> [TASK ITEM] Say how many lines of these entries include the word "agent", and answer with the number alone.

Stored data
********************

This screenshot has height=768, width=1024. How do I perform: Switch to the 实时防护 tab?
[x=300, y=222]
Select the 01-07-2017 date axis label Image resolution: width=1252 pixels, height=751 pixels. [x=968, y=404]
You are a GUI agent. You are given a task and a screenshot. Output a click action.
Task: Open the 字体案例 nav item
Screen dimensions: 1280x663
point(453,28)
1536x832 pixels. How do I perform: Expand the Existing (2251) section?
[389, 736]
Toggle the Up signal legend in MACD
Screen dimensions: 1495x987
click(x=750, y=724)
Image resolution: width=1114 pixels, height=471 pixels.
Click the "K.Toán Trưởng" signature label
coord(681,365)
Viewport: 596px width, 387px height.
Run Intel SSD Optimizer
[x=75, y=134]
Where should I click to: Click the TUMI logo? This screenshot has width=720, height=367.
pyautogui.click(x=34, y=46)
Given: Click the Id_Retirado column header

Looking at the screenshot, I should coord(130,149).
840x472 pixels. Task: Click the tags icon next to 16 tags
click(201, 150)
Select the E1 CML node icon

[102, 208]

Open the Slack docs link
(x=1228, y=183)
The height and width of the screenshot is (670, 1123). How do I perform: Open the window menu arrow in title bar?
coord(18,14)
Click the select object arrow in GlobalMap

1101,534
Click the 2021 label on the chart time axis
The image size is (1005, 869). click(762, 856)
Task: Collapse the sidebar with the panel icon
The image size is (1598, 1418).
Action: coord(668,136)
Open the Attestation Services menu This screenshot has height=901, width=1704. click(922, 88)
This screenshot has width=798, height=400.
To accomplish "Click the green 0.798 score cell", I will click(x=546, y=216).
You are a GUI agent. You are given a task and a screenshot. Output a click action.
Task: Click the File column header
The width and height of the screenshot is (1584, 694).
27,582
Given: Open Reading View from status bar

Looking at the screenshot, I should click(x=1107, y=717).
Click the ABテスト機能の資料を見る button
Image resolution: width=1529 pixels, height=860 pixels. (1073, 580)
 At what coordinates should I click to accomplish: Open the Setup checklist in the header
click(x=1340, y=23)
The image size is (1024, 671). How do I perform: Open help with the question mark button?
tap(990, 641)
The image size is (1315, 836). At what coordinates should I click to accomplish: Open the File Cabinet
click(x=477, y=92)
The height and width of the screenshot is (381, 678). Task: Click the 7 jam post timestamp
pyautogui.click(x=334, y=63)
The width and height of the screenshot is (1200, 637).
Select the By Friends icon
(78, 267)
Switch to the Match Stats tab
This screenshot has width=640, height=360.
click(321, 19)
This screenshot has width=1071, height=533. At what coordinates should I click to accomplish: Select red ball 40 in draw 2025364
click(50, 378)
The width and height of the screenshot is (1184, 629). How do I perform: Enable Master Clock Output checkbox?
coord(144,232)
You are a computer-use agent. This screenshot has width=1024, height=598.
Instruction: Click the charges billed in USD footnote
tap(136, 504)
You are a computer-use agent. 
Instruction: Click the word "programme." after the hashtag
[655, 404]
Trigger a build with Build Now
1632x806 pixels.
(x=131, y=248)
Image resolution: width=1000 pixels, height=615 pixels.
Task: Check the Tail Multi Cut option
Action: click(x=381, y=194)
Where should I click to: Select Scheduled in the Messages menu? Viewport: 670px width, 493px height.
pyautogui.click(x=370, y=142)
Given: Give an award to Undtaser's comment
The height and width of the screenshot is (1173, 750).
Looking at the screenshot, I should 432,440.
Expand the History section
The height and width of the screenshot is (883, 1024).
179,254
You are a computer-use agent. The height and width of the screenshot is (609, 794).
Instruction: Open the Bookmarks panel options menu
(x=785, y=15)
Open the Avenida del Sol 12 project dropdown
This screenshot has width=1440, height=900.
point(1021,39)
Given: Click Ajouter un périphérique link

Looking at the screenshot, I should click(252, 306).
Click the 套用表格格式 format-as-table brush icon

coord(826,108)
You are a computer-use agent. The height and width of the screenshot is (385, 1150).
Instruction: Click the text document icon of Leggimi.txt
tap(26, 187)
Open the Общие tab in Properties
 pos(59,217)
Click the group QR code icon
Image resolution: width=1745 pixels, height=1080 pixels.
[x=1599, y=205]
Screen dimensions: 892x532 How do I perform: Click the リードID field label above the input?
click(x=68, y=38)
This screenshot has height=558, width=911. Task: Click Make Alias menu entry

********************

> [EXPECTED OUTPUT] 6